The fight between the National Stock Exchange (NSE) and Singapore bourse SGX has just taken a new turn.

The NSE has filed a case in the Bombay High Court seeking interim relief on the Nifty-based products that SGX said it will start trading from June. SGX revealed NSE’s legal move in a statement it issued on Tuesday.

In February, NSE chose to withdraw itself from a decade-old agreement it had with SGX allowing the trading of Nifty index futures in Singapore. Two months later, on April 11, SGX announced a new product that works just like the Nifty index, bypassing Indian exchanges.

SGX’s new products are called India futures and India options, and the exchange will use the closing Nifty price to settle new contracts.

An NSE spokesperson declined to comment on the issue or share details of the petition.

“We have full confidence in our legal position and will vigorously defend this action. Our clients can continue to trade per normal,” SGX said in its statement.

“NSE’s petition cites infringement of Intellectual Property (IP) rights and the assumption is that SGX’s products are primarily infringing on copyrighted work,” a legal expert close to the development told BusinessLine .
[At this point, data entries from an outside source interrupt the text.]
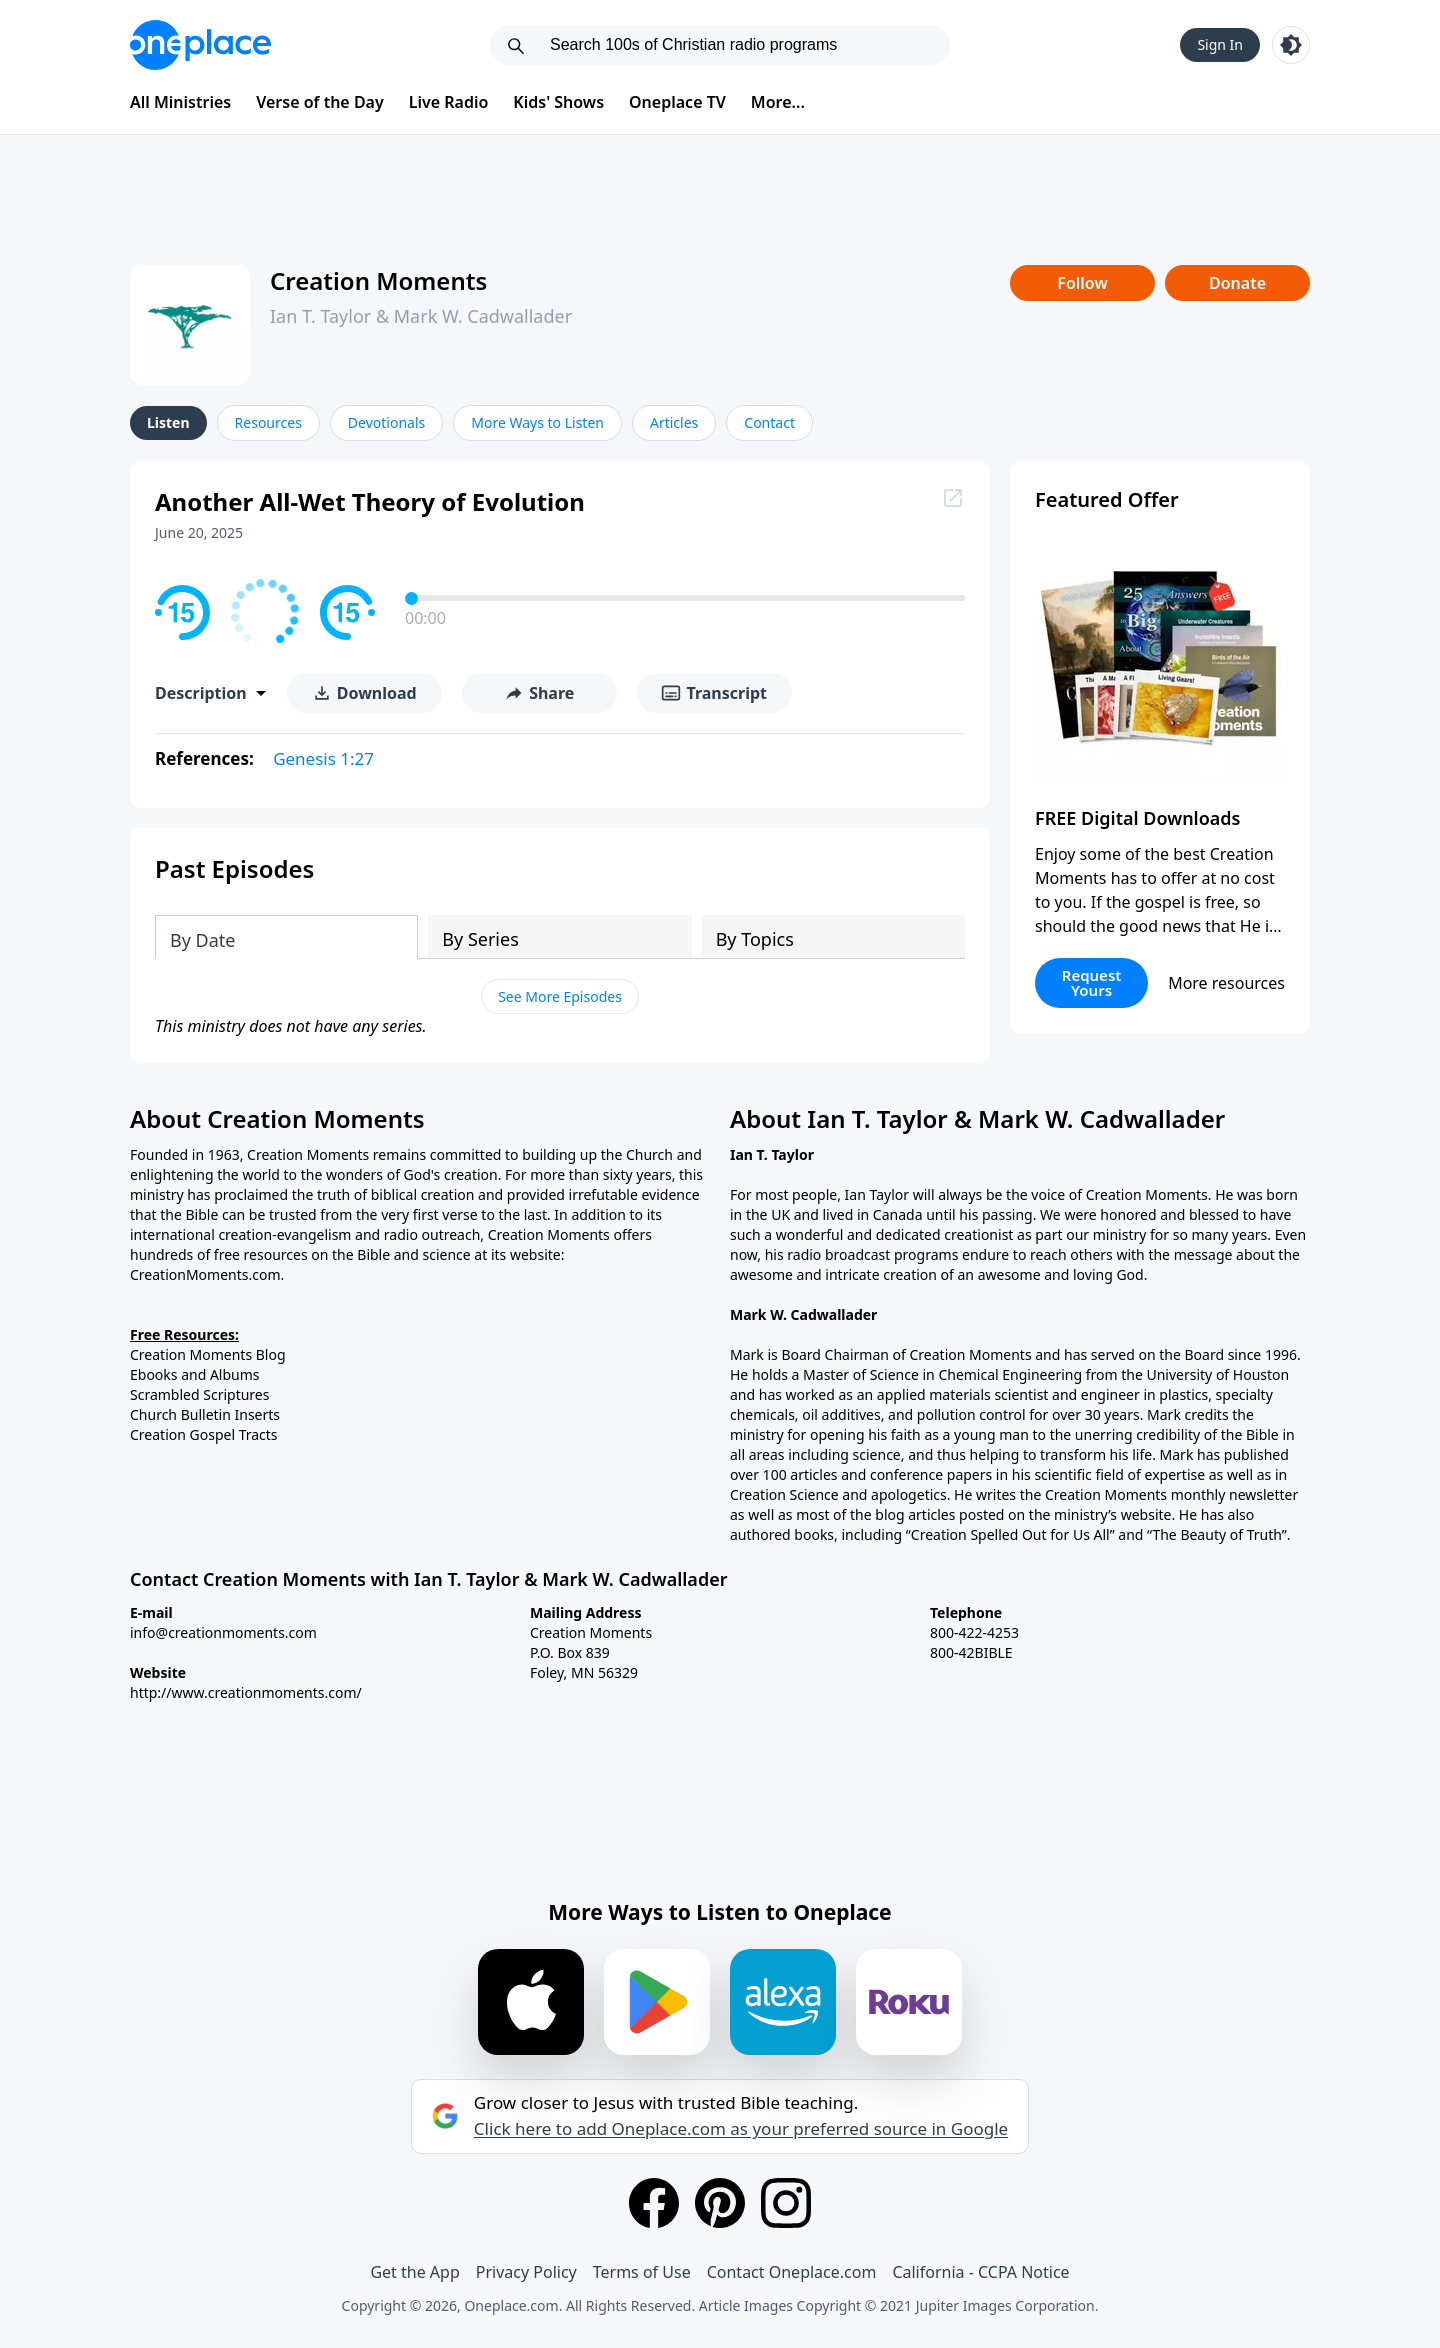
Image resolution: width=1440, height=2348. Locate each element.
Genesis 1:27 (323, 758)
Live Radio (449, 102)
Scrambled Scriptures (199, 1394)
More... (778, 102)
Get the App (414, 2272)
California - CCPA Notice (980, 2272)
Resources (268, 422)
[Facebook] (654, 2203)
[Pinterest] (720, 2203)
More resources (1226, 983)
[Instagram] (786, 2203)
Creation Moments (378, 280)
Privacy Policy (526, 2272)
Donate (1237, 283)
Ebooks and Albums (195, 1374)
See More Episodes (560, 996)
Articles (674, 422)
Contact (769, 422)
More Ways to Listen (537, 422)
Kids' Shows (558, 102)
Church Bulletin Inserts (205, 1414)
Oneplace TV (677, 102)
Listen (168, 422)
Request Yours (1092, 982)
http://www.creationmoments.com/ (246, 1692)
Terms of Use (642, 2272)
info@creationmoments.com (223, 1632)
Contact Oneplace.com (792, 2272)
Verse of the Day (320, 102)
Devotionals (386, 422)
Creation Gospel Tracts (204, 1434)
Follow (1082, 283)
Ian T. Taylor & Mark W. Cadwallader (421, 316)
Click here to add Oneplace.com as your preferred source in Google (741, 2129)
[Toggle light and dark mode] (1291, 45)
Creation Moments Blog (208, 1354)
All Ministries (180, 102)
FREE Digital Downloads (1138, 818)
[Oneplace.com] (200, 45)
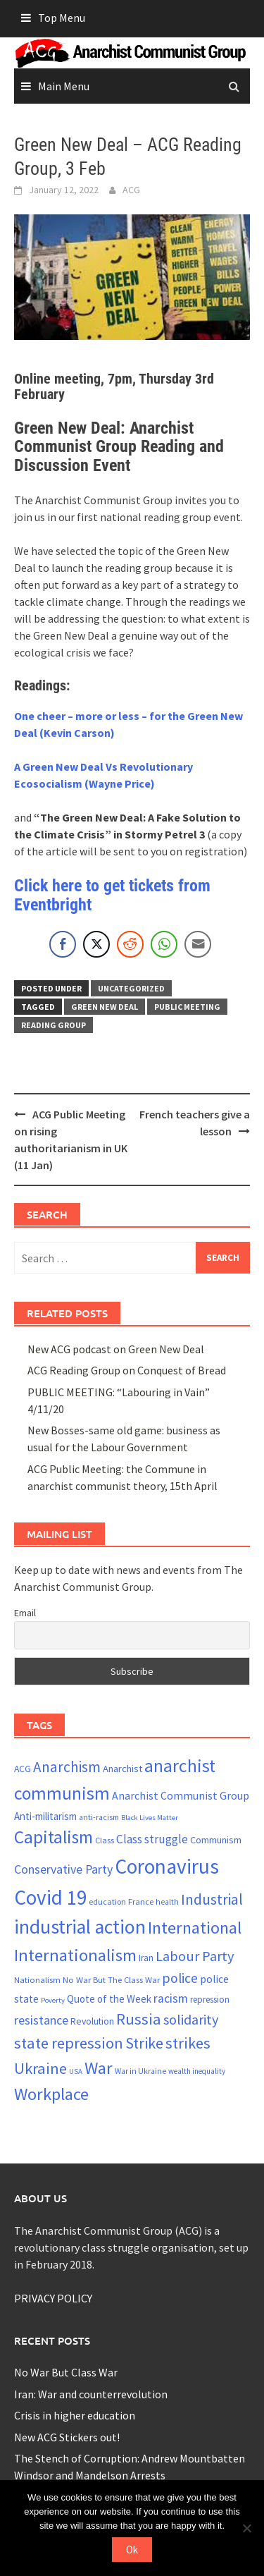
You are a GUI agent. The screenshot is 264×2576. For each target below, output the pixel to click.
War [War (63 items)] (98, 2068)
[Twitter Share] (96, 944)
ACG (131, 189)
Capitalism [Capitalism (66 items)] (53, 1837)
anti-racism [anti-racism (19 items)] (99, 1817)
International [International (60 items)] (194, 1928)
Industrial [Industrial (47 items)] (212, 1899)
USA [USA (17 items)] (75, 2071)
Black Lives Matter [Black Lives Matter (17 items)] (149, 1817)
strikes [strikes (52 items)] (187, 2043)
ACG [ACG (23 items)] (22, 1768)
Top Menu (61, 18)
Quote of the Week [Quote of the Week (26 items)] (109, 1999)
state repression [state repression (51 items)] (68, 2043)
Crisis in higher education (74, 2415)
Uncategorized (131, 988)
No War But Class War (66, 2372)
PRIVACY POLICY (53, 2298)
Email (25, 1612)
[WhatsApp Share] (164, 944)
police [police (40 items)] (180, 1978)
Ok (132, 2549)
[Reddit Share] (130, 944)
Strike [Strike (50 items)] (144, 2043)
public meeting (187, 1006)
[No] (246, 2528)
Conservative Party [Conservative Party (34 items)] (63, 1869)
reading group (53, 1025)
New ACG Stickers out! (67, 2437)
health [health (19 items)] (167, 1902)
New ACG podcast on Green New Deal (115, 1349)
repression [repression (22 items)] (210, 2000)
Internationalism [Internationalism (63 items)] (75, 1955)
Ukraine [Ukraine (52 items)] (40, 2068)
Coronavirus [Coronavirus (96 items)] (167, 1866)
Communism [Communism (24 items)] (215, 1839)
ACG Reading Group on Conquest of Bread (126, 1370)
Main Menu (63, 86)
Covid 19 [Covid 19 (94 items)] (50, 1897)
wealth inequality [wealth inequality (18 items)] (196, 2071)
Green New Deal (104, 1006)
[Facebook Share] (62, 944)
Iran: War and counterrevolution (91, 2394)
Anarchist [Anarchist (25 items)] (122, 1768)
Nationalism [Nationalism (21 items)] (37, 1979)
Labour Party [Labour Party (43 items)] (195, 1956)
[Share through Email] (197, 944)
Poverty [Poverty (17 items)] (53, 2000)
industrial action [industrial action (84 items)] (80, 1927)
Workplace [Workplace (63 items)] (51, 2094)
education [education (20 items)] (107, 1901)
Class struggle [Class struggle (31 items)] (152, 1839)
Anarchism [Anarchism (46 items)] (67, 1766)
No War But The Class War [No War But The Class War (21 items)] (111, 1979)
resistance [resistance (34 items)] (41, 2020)
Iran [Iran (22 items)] (146, 1958)
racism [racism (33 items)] (170, 1998)
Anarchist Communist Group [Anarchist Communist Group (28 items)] (180, 1795)
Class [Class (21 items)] (104, 1839)
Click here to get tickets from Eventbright (112, 895)
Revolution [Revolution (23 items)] (92, 2021)
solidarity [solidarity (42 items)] (190, 2019)
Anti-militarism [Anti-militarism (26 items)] (45, 1816)
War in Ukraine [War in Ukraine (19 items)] (140, 2071)
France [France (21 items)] (140, 1901)
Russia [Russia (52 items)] (138, 2019)
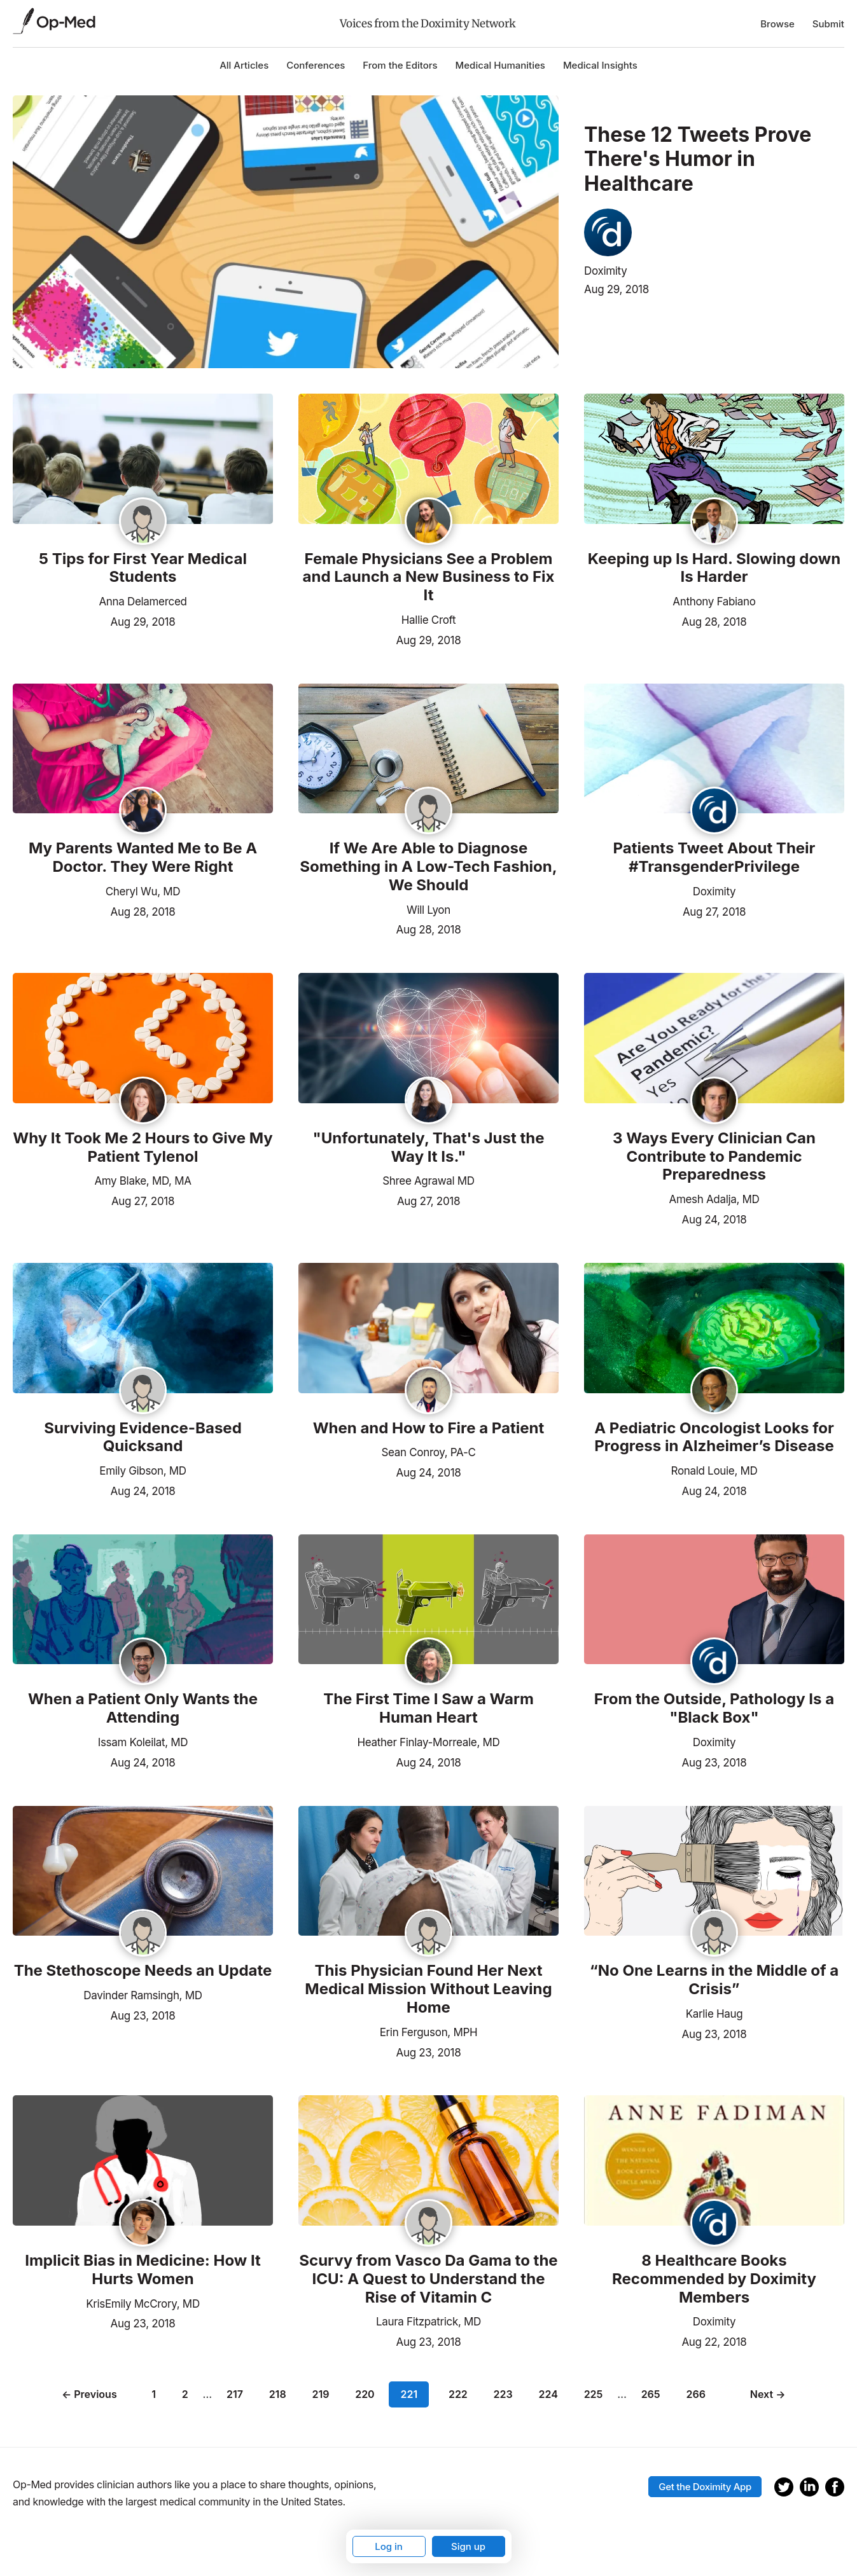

In its defence, SGX has reportedly stated that India-related products were essential to enable FIs to maintain their current portfolio risk exposure to the Indian capital markets. SGX said that it had expressed to the NSE the need to maintain liquidity in the international India equity derivatives market, to connect international participants to the GIFT IFSC.

Indian stock exchanges had earlier decided to stop giving data to bourses in Singapore and Dubai. Foreign traders, worried over India’s compliance norms and tax hassles, used the SGX and DGCX to trade and generated huge volumes.

Concerns rose in India as SGX began futures trading in 50 of the most liquid Indian stocks. DGCX, too, trades these stocks. SGX and DGCX traders face far lower statutory costs, taxes and compliance requirements.